Listing of target coordinates
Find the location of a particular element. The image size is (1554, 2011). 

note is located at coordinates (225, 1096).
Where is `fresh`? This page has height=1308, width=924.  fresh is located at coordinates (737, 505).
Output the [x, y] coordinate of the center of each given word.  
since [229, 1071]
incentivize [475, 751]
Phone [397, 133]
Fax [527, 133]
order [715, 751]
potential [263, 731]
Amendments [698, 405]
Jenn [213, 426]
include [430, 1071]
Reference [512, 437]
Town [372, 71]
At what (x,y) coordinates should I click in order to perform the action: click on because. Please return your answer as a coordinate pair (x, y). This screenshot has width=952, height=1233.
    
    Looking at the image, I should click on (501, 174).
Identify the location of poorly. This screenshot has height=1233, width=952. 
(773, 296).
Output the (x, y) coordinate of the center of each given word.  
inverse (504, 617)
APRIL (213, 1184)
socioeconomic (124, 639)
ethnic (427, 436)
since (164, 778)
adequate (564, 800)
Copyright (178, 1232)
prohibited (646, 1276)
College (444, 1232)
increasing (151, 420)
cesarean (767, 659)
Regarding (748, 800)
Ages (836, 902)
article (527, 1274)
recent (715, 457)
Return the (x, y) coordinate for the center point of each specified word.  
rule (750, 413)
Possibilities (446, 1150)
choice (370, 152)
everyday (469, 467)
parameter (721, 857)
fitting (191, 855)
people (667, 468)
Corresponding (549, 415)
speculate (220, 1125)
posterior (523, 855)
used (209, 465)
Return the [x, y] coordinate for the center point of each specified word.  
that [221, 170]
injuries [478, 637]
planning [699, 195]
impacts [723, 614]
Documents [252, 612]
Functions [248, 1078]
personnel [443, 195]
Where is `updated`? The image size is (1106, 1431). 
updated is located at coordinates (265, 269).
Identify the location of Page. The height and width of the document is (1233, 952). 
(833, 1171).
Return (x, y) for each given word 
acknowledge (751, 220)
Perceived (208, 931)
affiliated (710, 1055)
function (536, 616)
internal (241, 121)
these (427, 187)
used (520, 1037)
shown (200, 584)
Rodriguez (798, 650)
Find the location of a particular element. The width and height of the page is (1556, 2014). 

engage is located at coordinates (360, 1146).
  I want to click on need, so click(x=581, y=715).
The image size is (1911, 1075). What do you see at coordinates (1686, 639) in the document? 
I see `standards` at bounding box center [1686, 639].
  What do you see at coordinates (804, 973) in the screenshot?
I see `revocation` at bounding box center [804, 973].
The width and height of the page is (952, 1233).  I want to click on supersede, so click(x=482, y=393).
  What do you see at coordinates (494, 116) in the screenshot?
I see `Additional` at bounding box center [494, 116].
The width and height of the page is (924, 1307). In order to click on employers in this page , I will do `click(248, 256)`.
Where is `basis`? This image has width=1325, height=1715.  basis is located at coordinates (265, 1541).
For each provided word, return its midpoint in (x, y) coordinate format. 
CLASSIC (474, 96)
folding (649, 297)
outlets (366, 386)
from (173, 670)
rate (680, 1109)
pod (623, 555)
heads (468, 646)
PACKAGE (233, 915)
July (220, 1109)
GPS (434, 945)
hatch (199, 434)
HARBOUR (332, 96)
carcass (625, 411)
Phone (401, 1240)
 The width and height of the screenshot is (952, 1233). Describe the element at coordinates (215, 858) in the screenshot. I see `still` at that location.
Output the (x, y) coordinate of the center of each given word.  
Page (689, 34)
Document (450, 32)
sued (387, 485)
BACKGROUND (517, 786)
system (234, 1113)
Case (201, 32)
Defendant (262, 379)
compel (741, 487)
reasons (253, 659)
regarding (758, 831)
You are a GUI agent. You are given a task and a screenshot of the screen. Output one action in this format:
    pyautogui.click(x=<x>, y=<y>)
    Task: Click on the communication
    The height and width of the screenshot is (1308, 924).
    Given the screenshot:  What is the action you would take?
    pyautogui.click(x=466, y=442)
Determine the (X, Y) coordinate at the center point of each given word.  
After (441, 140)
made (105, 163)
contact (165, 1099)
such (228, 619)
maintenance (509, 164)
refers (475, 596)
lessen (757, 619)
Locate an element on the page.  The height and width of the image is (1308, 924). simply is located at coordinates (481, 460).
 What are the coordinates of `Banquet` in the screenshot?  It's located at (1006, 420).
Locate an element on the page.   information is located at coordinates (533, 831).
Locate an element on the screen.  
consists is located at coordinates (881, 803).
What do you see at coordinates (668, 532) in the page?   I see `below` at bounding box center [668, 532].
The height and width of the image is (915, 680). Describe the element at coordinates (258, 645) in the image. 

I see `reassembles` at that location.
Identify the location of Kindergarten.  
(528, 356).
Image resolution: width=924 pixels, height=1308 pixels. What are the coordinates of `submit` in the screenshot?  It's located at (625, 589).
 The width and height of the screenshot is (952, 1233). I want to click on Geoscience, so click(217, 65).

(The exercise) Update the stretch of the listing from the line containing "At what (x,y)" through the line containing "ethnic (427, 436)" so that "screenshot" becomes "page" and everything else stays unchanged. Return only those lines.

(Response)
At what (x,y) coordinates should I click in order to perform the action: click on because. Please return your answer as a coordinate pair (x, y). This page has width=952, height=1233.
    
    Looking at the image, I should click on (501, 174).
Identify the location of poorly. This page has height=1233, width=952. 
(773, 296).
Output the (x, y) coordinate of the center of each given word.  
inverse (504, 617)
APRIL (213, 1184)
socioeconomic (124, 639)
ethnic (427, 436)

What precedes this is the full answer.